PESHAWAR: Workers on Wednesday began pulling down a portion of the Malik Saad Shaheed Flyover to connect its remaining part with the Bus Rapid Transit project’s elevated section.

The two-lane flyover connects the Khyber Bazaar with the Grand Trunk Road and allows motorists outside the city’s limits a quick access to the GT Road.

The only major project executed by the Muttahida Majlis-i-Amal government, it was built in 2007 at a cost of over Rs260 million in two years.

Worker claims three squares, ramp to be pulled down in 20 days

With its both sides closed to traffic, workers kept demolishing a portion of the bridge with sledgehammers, while an excavator was used to pull down the side fence.

A construction worker told Dawn that they had been tasked to pull down three squares of the bridge each measuring 85 feet and the ramp leading to the flyover within 20 days.
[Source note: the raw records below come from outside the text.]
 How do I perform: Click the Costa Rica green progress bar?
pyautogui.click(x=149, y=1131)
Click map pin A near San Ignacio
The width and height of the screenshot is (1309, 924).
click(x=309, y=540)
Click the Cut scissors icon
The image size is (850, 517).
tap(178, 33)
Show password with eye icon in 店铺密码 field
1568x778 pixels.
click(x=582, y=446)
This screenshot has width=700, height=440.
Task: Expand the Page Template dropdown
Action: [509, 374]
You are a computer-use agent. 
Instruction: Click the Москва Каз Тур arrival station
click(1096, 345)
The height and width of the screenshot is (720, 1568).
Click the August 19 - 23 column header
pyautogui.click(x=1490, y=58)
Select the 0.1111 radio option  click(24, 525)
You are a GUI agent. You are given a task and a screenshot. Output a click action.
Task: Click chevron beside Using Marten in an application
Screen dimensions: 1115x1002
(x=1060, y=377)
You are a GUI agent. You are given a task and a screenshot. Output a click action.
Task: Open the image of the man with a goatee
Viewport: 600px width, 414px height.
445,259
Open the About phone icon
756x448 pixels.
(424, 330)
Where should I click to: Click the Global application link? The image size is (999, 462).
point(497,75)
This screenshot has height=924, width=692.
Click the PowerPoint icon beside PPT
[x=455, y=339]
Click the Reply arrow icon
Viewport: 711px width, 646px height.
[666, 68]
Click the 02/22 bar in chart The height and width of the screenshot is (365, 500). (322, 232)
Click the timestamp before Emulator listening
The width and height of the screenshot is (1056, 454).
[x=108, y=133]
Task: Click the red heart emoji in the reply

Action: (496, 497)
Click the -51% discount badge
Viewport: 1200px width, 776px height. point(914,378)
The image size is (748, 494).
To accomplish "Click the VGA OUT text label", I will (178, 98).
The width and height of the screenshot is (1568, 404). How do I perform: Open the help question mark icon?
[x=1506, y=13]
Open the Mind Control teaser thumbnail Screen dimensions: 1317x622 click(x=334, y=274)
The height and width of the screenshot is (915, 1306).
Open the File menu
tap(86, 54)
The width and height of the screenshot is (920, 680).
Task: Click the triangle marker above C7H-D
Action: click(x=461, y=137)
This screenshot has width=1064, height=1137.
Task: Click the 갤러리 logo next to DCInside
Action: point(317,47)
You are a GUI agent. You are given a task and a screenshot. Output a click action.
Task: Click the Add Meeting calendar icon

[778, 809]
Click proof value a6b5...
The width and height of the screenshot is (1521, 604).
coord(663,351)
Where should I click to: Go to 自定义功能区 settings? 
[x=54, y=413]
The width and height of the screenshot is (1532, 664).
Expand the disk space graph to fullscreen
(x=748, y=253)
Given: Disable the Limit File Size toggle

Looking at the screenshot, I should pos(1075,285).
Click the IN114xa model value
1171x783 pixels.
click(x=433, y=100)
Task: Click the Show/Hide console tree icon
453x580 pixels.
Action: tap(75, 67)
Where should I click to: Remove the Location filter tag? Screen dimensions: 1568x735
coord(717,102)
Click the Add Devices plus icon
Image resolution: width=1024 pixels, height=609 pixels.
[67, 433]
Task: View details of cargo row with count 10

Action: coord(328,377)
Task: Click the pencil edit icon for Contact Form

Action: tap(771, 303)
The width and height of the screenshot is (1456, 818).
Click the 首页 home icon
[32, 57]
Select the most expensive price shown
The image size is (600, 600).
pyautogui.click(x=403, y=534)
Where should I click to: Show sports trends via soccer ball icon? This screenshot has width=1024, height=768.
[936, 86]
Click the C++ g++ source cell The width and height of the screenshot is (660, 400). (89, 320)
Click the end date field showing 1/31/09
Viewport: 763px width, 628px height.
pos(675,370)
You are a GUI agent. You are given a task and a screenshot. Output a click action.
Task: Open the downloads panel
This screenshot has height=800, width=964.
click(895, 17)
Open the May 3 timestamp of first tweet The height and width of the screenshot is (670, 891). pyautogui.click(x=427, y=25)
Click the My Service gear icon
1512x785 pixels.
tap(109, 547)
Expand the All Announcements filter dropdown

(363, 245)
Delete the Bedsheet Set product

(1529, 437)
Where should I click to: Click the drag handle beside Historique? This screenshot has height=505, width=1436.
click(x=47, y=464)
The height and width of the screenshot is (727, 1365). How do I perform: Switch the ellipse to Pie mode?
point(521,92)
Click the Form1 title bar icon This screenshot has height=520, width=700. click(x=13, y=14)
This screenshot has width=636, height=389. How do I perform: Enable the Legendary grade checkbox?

An engineering working on the project said they were going to pull down the ramp and three transoms from the LRH side and after that connect the remaining portion with the BRT elevated portion.

The engineer said the contractors were laying piers in the ground parallel to the Malik Saad flyover for the construction of another flyover, which once completed would be used by the motorists to go to GT Road from the LRH and Khyber Bazaar side, while the Malik Saad flyover would serve as starting point o of the BRT elevated portion, which ends near Amn Chowk on the airport in the limits of the Peshawar Cantonment.

An official of the Peshawar Development Authority (PDA), which is executing the project, said that only a portion of the flyover was being dismantled so that it could be connected with the BRT elevated portion.

“It was part of the initial plan to use this bridge for the BRT corridor,” he said.

The initial design proposed to build a mix traffic underpass at Firdous side and BRT buses would have used the eastern end of the Malik Saad flyover to reach the corridor elevated portion.

However, the presence of the Shahi Katha drain at the site forced the engineers to go for the construction of another flyover running parallel to the existing one and for the purpose of allowing traffic coming from Khyber Bazaar side to reach the GT Road.

Shahi Katha, a huge drain of around five meters diameter was built by General Paolo Avitabile, Italian governor of Peshawar under the Maharaja Ranjit Singh rule, but the BRT engineers failed to spot it.

An official told Dawn that that they were going to construct three structures parallel to the Arbab Sikandar flyover so that links connecting City Circular Road with the GT Road and other link roads were not completely blocked.

Work on the Rs49 billion Peshawar BRT project was launched in Oct last year.

The provincial government has announced the completion of the project within six months.

However, the issues resulting from designing and planning have clouded the project and it is feared that the project is unlikely to meet the April 20 deadline set by the provincial government.

The PDA director general and transport secretary were not available for comments.